The second version simplified the path to purchase.

A faster, more flexible ordering flow.

Version 2.0 moved the experience toward clearer requirements, fewer blockers, and a more flexible way to collect custom order details. The redesign focused on making the purchase flow feel easier without losing the information needed to create the final mixtape.

Design Changes

The final direction reorganized the order around customer uncertainty.

A faster, more flexible ordering flow.

Instead of treating every field as equally required, the redesign separated what customers needed to answer immediately from what could be flexible or clarified later.

Final Results

Version 2.0 reduced completion time by more than half.

The redesigned flow helped customers complete the Athlete Mixtape order faster, showing that the biggest improvement was not adding more features — it was making the existing decision path clearer and lighter.

54.7%

Decrease in completion time

1m 36s

Average completion time

Outcome

Athlete Mixtape became a clearer purchase flow for a higher-value custom product.
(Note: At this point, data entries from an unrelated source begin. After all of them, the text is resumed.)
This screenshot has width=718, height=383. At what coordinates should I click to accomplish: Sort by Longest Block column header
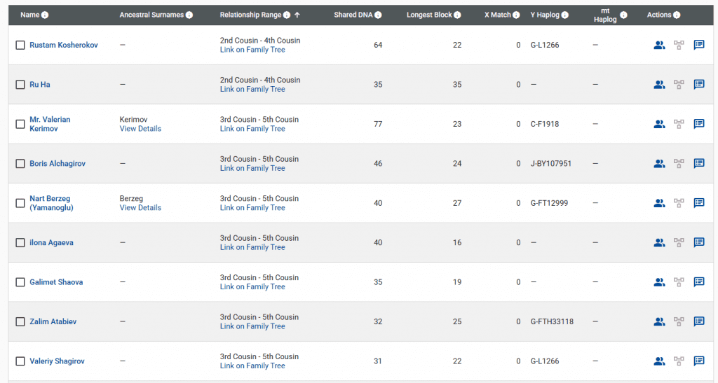[429, 15]
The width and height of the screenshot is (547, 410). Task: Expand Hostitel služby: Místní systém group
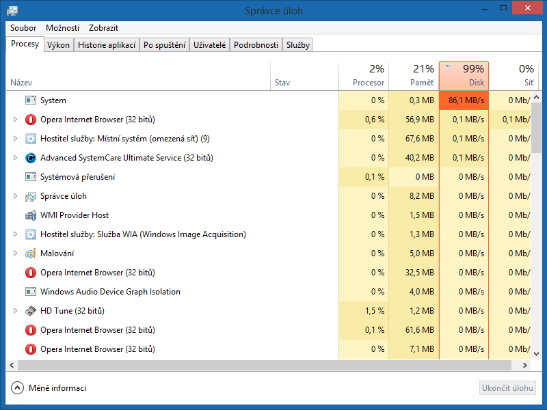coord(15,139)
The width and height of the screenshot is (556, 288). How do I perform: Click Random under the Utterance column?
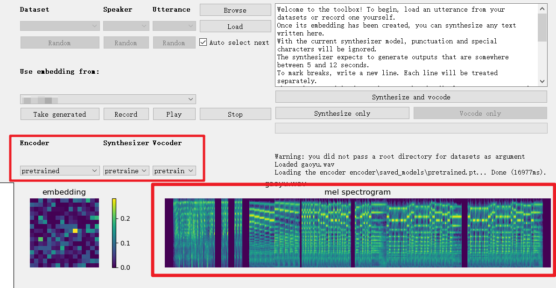[174, 42]
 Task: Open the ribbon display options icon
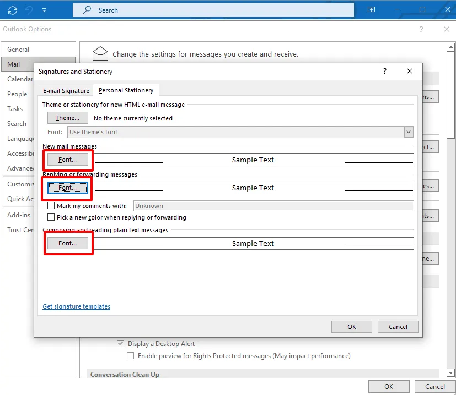click(x=371, y=9)
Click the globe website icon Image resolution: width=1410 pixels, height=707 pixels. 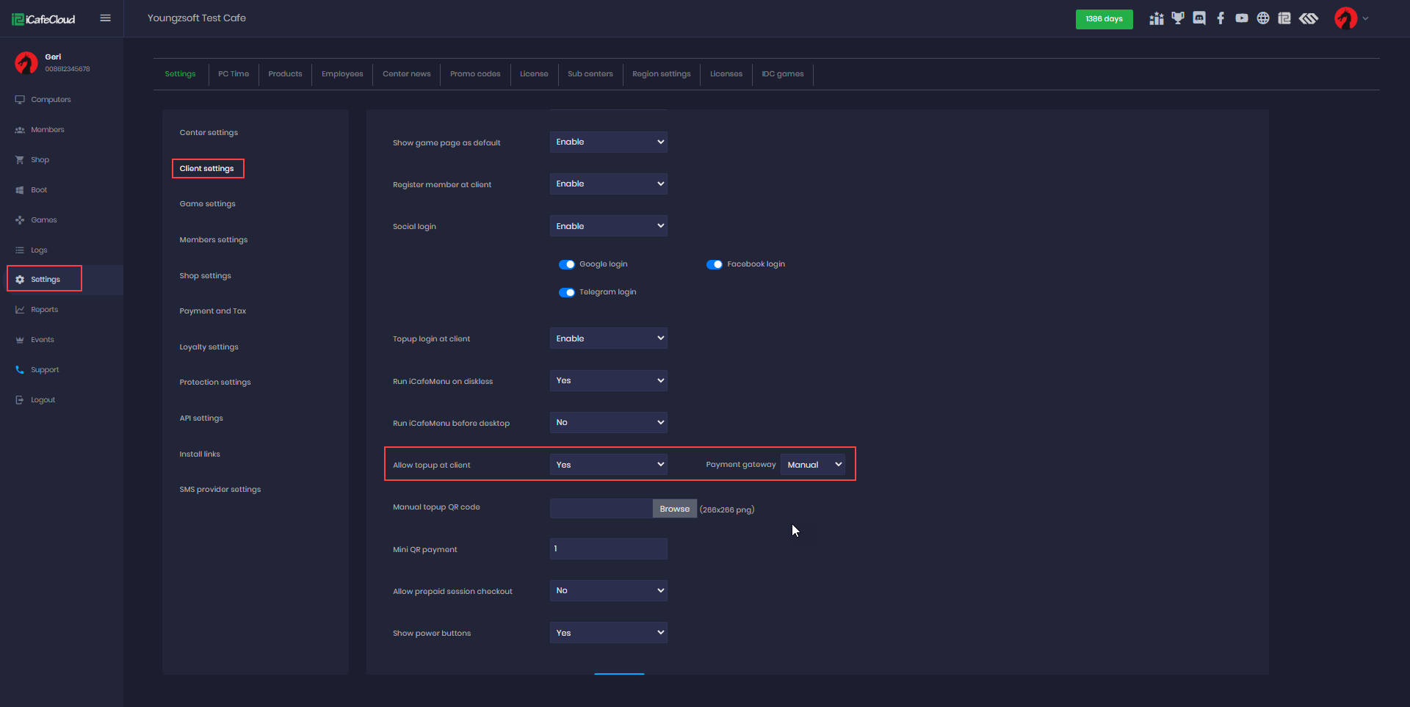tap(1263, 18)
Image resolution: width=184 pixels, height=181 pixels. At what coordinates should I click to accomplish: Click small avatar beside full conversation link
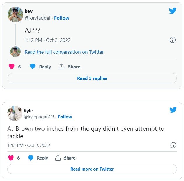click(x=15, y=52)
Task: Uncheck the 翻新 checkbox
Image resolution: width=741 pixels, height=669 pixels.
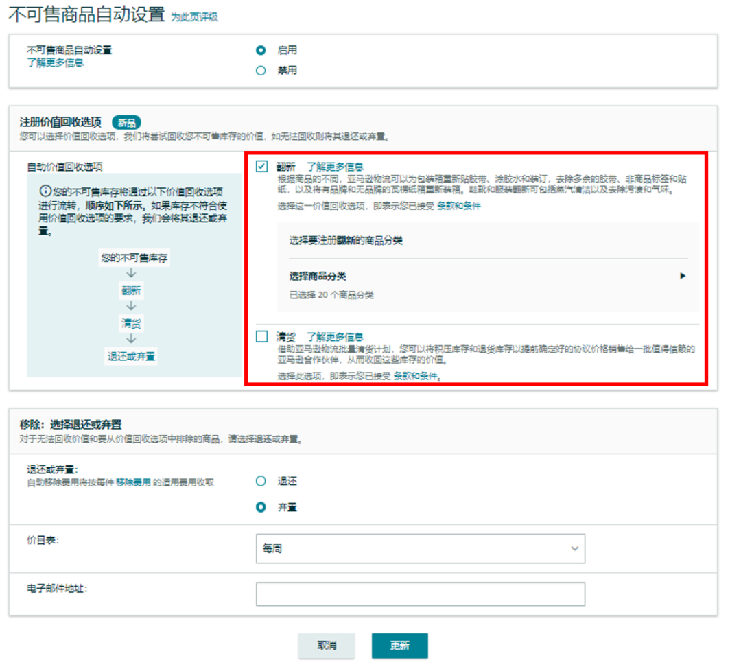Action: click(261, 167)
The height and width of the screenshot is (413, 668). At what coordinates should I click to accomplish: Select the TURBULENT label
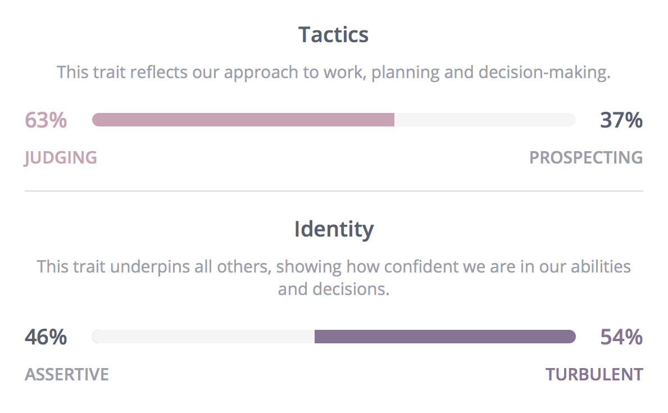[594, 374]
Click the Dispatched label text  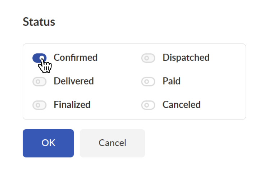pyautogui.click(x=186, y=58)
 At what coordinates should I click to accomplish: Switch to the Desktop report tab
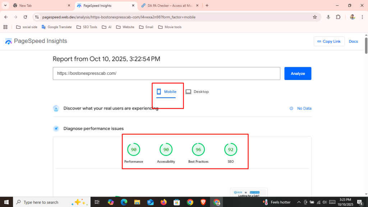(197, 92)
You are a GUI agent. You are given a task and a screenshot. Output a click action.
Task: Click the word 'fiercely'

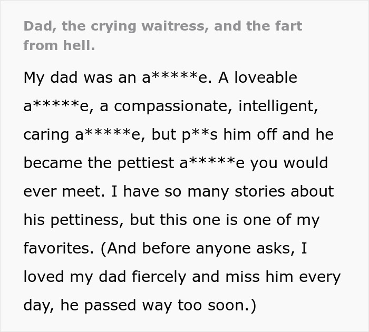coord(159,277)
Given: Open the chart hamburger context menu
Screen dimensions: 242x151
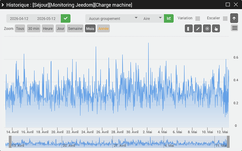Looking at the screenshot, I should (234, 28).
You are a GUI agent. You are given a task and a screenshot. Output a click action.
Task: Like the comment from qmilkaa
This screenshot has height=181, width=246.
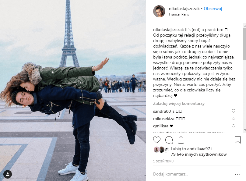(x=234, y=126)
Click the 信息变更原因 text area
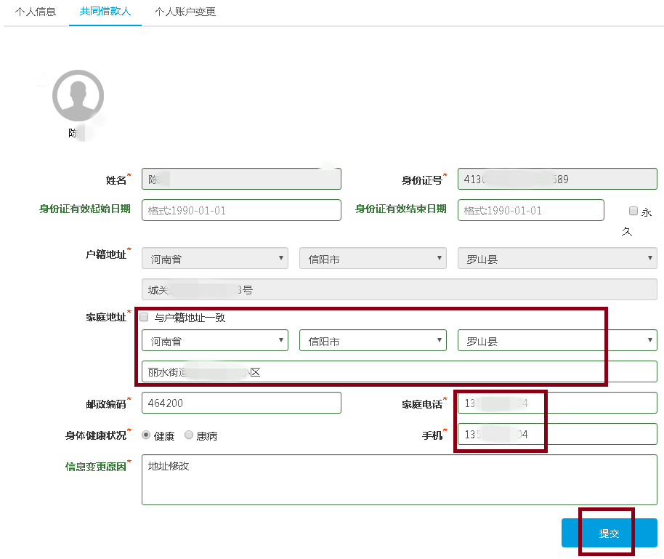 click(400, 479)
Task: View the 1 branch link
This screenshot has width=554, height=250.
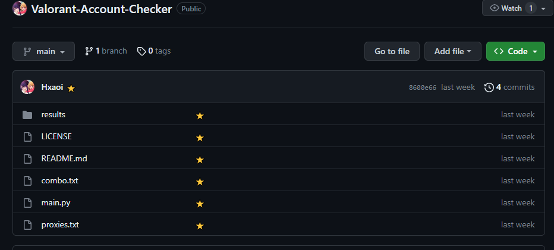Action: [106, 51]
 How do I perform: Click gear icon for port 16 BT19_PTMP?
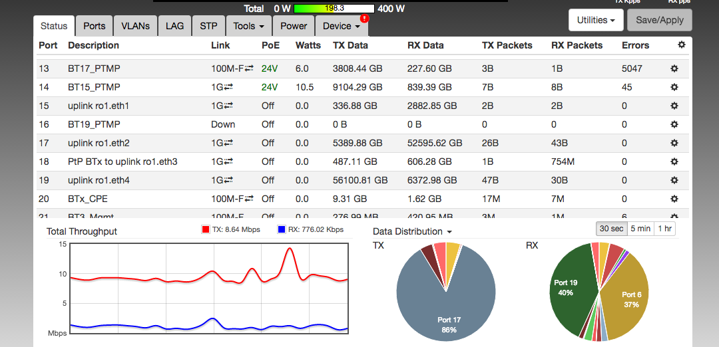[x=674, y=124]
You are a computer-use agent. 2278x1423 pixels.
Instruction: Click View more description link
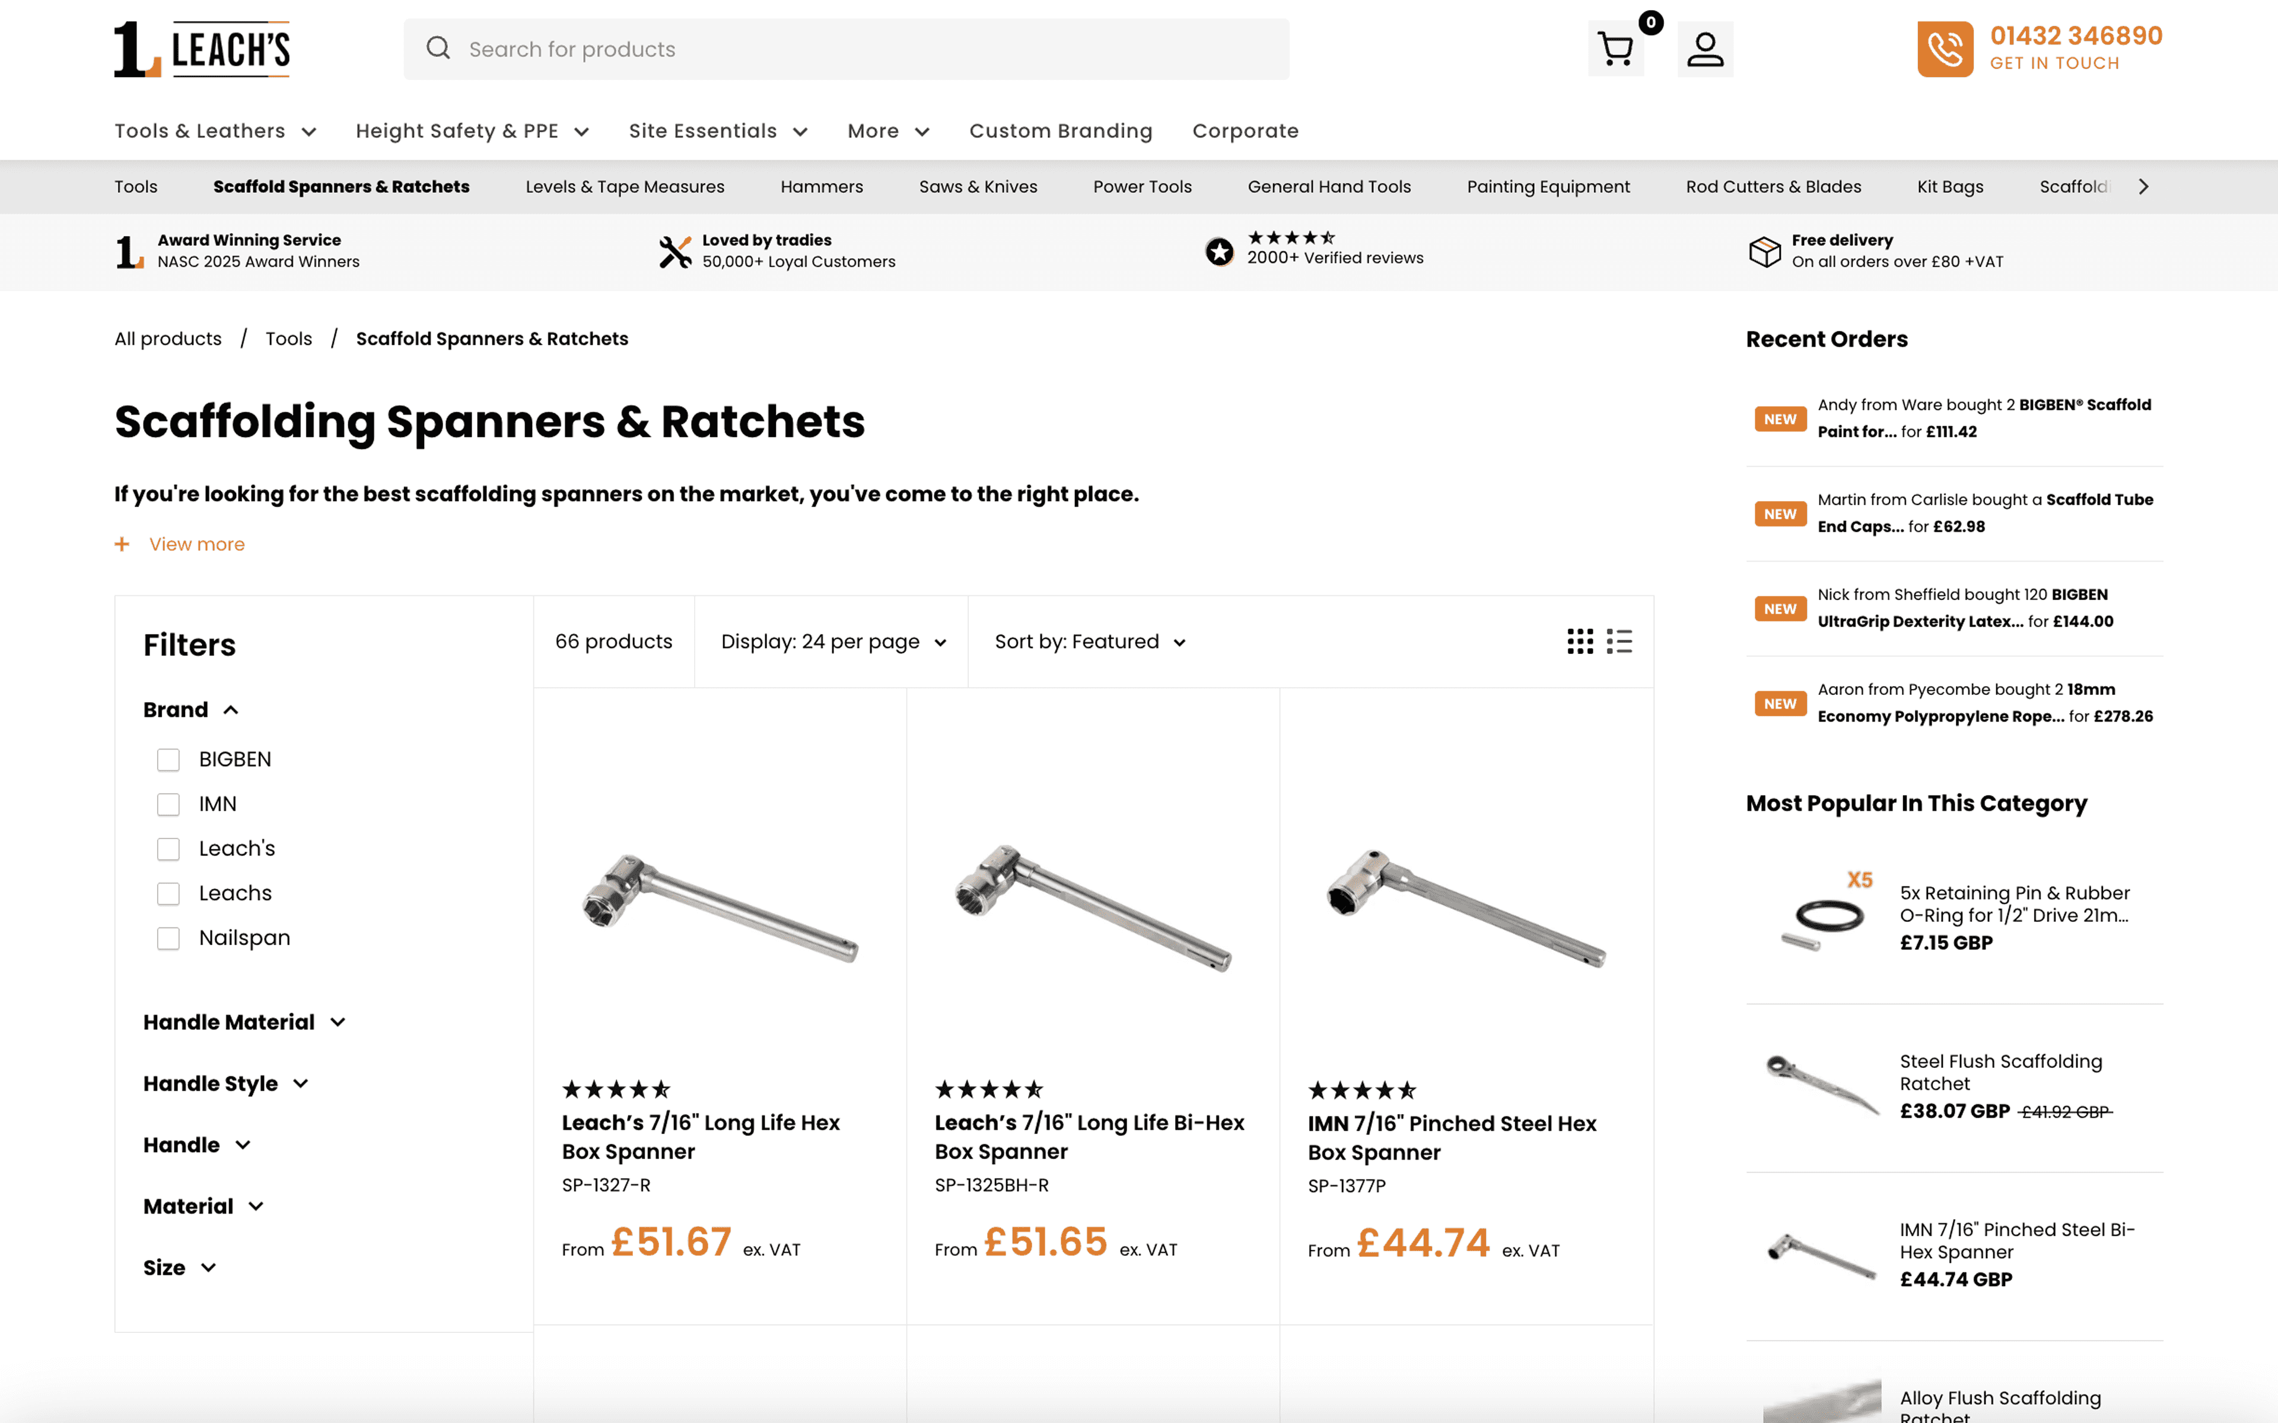coord(196,544)
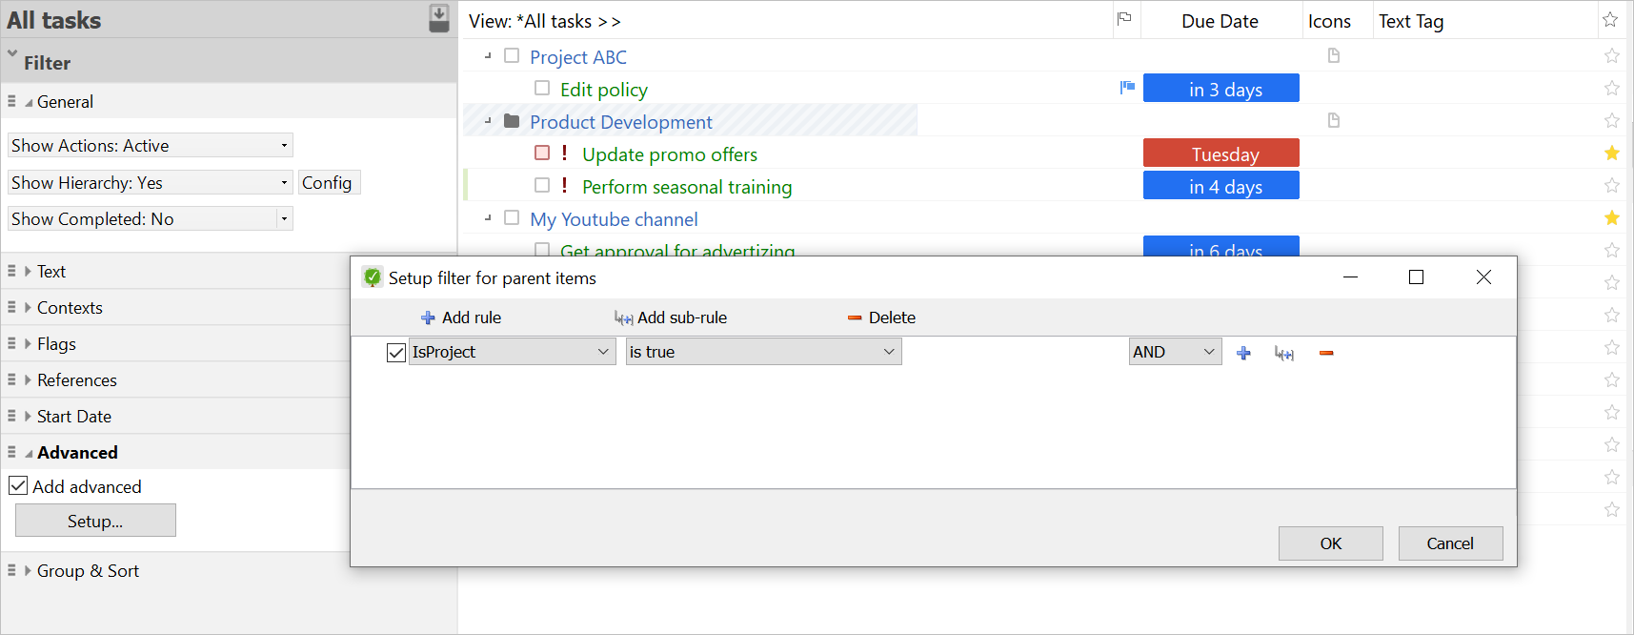Click the download arrow icon beside All tasks
This screenshot has height=635, width=1634.
click(x=438, y=18)
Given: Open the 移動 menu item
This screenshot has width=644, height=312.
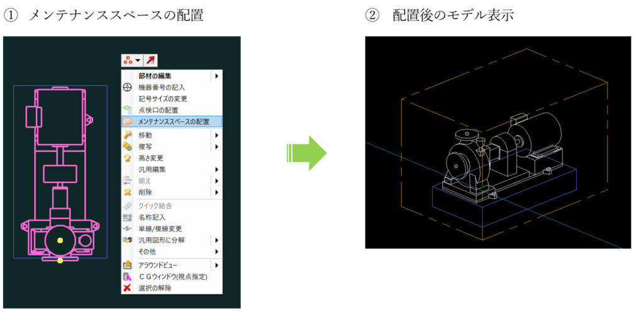Looking at the screenshot, I should click(145, 135).
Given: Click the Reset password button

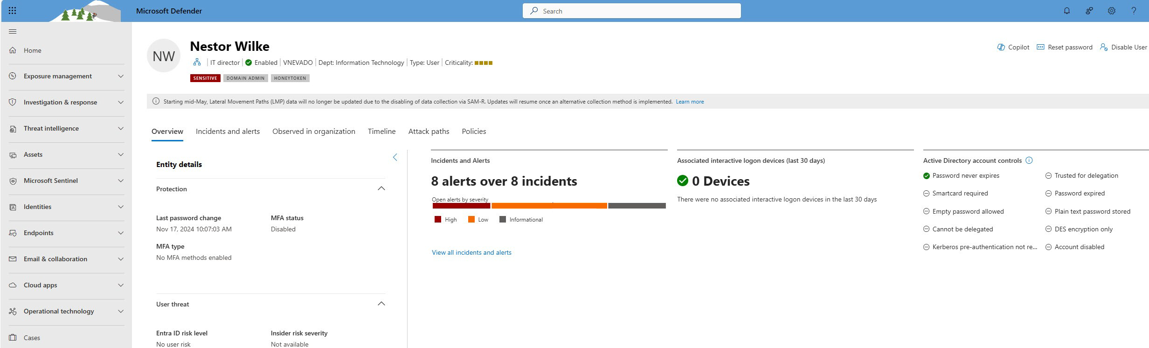Looking at the screenshot, I should click(1064, 47).
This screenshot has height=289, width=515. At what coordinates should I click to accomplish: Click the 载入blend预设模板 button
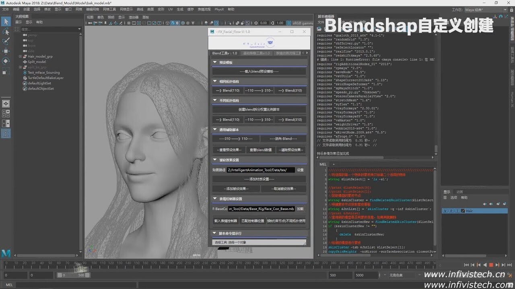(x=259, y=71)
The project improved the experience of ordering a personalized highlight reel from BallerTV footage. Through testing, audit, and iteration, the flow became faster to complete and easier for customers to understand.

Customer

Made the order easier to complete.

The redesign reduced friction for families ordering a personalized athlete highlight reel.

Business

Supported a stronger paid product.

The improved purchase flow helped make Athlete Mixtape feel easier to understand and buy.

Product

Turned testing into measurable improvement.

Usability testing and UX audit findings translated into a 54.7% reduction in completion time.

Reflection

This project taught me how much friction can hide inside a custom order flow.

The product was valuable, but the first version asked customers to work too hard to complete the order. The strongest design improvements came from making the flow more flexible, clarifying what information mattered, and reducing the effort required to buy a custom product.